The rollout has been ongoing for several years, though CBP accelerated its efforts in response to COVID-19. The pandemic created a greater need for contactless identity solutions, and Simplified Arrival allowed CBP to meet that demand with a streamlined biometric option.
“I am proud that CBP accomplished this critical milestone to deploy facial biometrics at entry at all U.S. airports and continues to play a significant role in the travel recovery efforts,” said CBP Deputy Executive Assistant Commissioner Diane Sabatino. “The use of facial biometrics for identity verification brings travelers one step closer to a truly touchless process that is secure and streamlines travel while protecting their privacy and enhancing the customer experience.”
With Simplified Arrival, travelers are asked to stop for a photo at the immigration checkpoint. That photo is then compared to that person’s passport photo (or another photo in a government database).

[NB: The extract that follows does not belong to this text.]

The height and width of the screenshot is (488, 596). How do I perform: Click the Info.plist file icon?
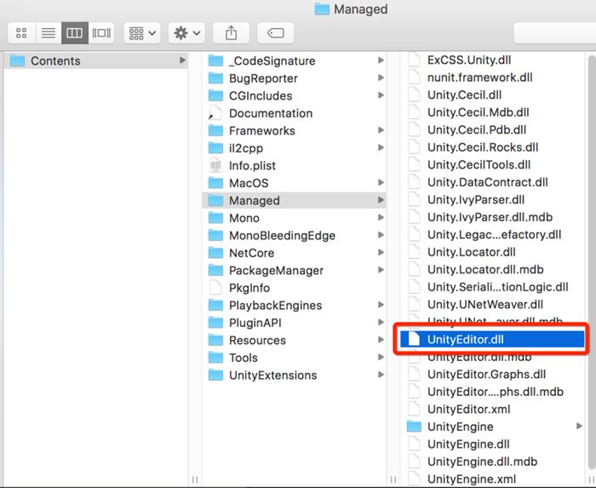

New images of US citizens are deleted within 12 hours, while the images of foreign nationals are stored indefinitely in a Department of Homeland Security database.
The facial comparison technology is 98 percent accurate. Those who cannot be cleared automatically are referred to a CBP agent for a manual review, as are those who wish to opt out of the biometric screening process. Foreign nationals who go through the Simplified Arrival screening no longer need to submit fingerprint biometrics to enter the United States.
As it stands, Simplified Arrival has already been used to screen more than 171 million travelers at land, sea, and air borders, and upwards of 1,450 imposters have been caught with facial recognition since 2018.
The Austin Bergstrom International Airport was one of the last airports to get Simplified Arrival, with CBP unveiling the service in March of this year. The technology is still being rolled out at sea and land borders, and has also been deployed at several pre-screening locations in Canada and other countries.